EXERCISE DESCRIPTION
Please output exactly the part of the records below that opens with the line containing "Given: Close the Auth Policy dialog" and closes with the line containing "Task: Click the", both lines included, and nothing else.
(Beginning of EXTRACTED RECORDS)
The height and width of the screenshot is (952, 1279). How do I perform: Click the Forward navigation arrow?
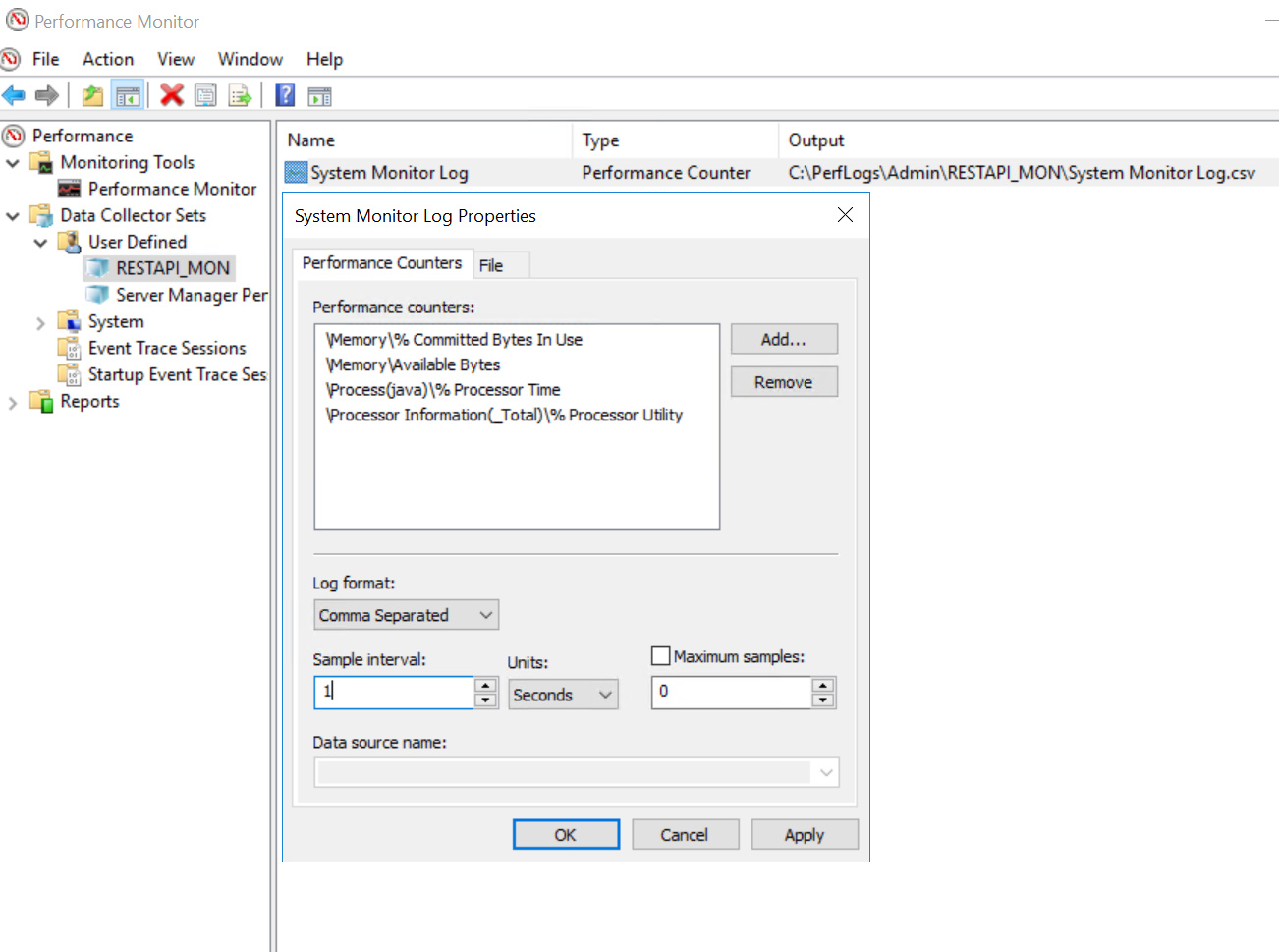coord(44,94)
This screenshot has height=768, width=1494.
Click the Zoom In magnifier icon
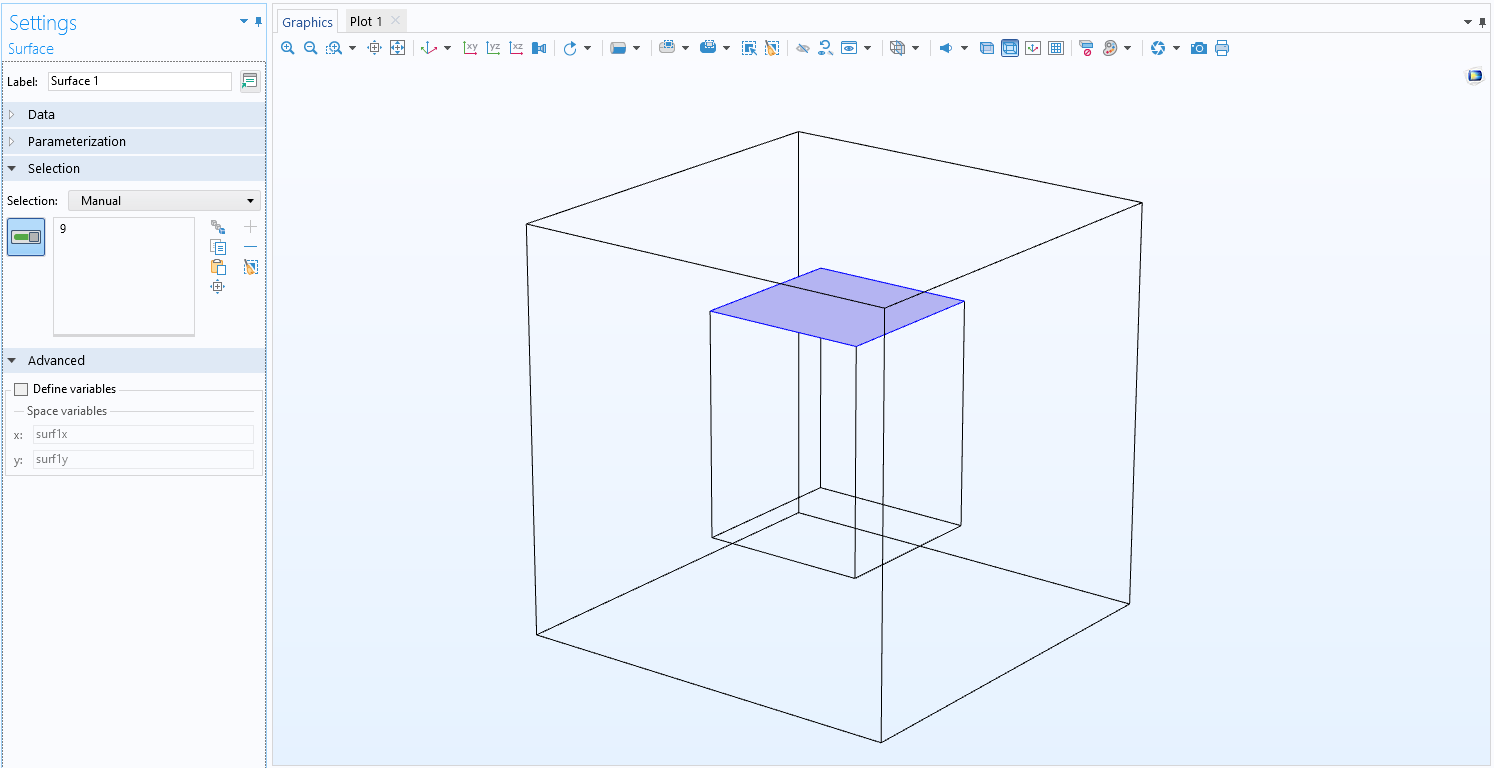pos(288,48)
(End of EXTRACTED RECORDS)
(Beginning of EXTRACTED RECORDS)
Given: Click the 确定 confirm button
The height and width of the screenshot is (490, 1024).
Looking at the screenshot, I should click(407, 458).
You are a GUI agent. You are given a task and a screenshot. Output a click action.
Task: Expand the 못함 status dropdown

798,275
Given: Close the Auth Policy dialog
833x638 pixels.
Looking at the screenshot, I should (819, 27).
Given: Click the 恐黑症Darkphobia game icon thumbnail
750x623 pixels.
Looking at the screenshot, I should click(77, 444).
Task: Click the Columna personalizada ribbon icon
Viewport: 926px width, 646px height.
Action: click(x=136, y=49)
(End of EXTRACTED RECORDS)
(Beginning of EXTRACTED RECORDS)
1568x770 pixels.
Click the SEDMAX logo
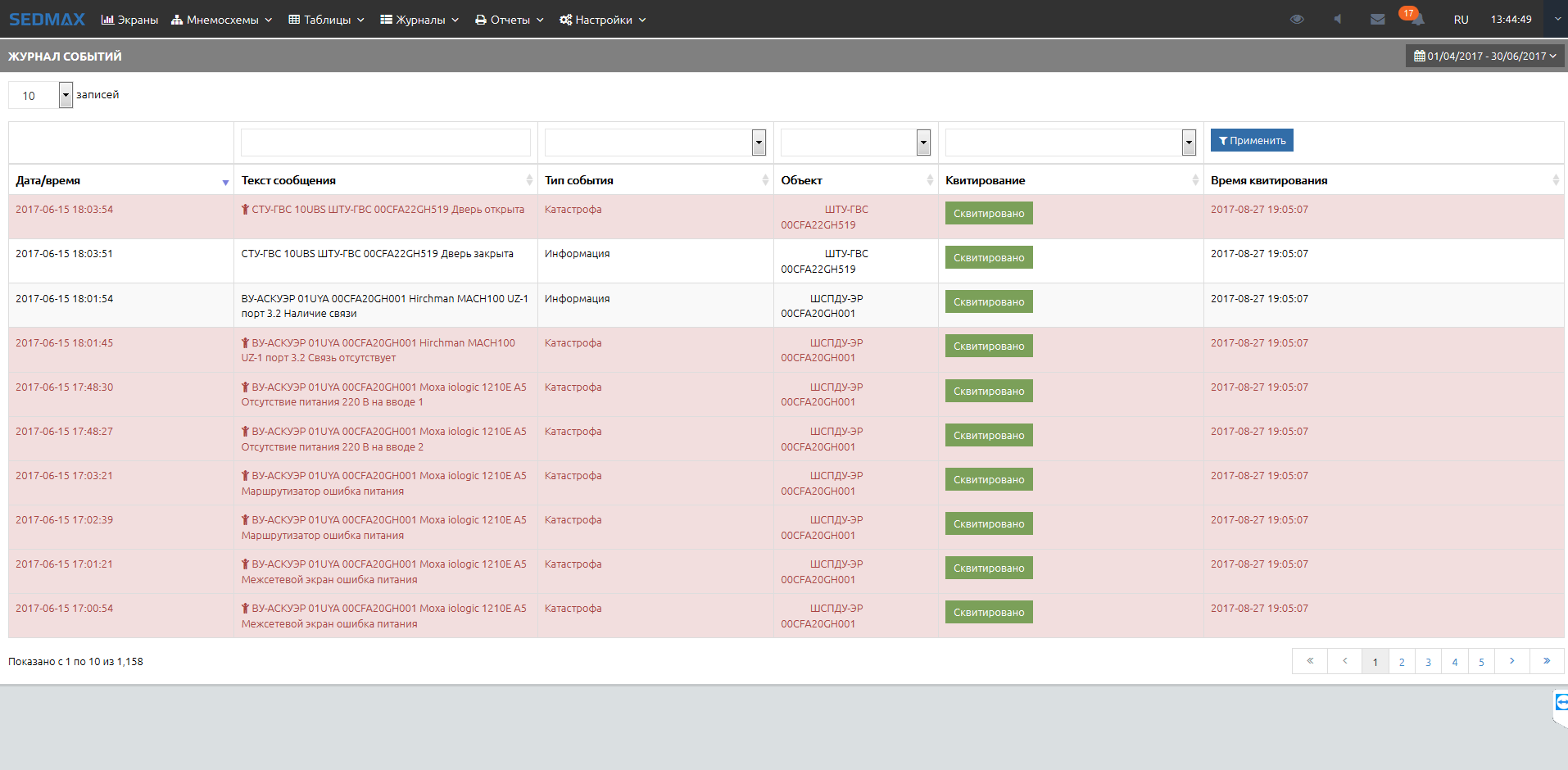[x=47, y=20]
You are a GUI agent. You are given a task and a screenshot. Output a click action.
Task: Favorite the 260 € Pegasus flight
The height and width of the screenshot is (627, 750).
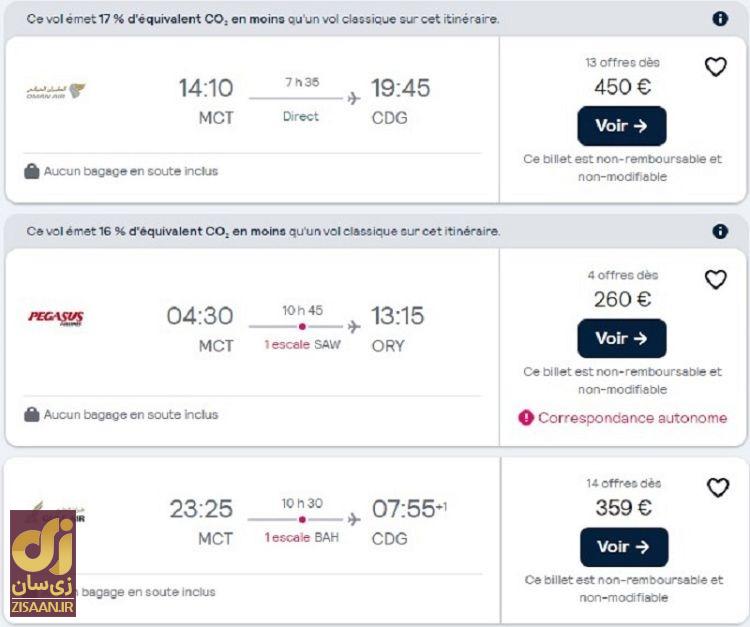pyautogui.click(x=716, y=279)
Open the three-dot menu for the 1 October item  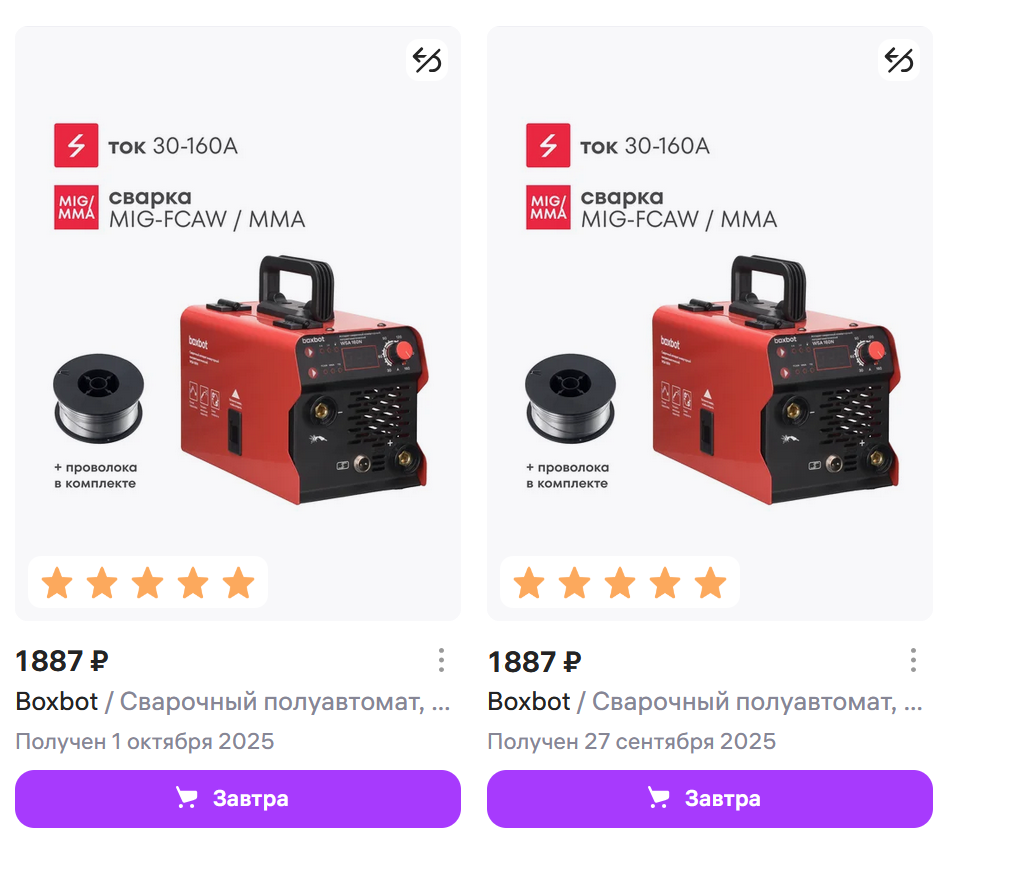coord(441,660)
(End of EXTRACTED RECORDS)
TASK RESPONSE
Given: Close the Auth Policy dialog
833x638 pixels.
Looking at the screenshot, I should (819, 27).
Given: Click the 恐黑症Darkphobia game icon thumbnail
750x623 pixels.
Looking at the screenshot, I should click(77, 444).
Task: Click the Columna personalizada ribbon icon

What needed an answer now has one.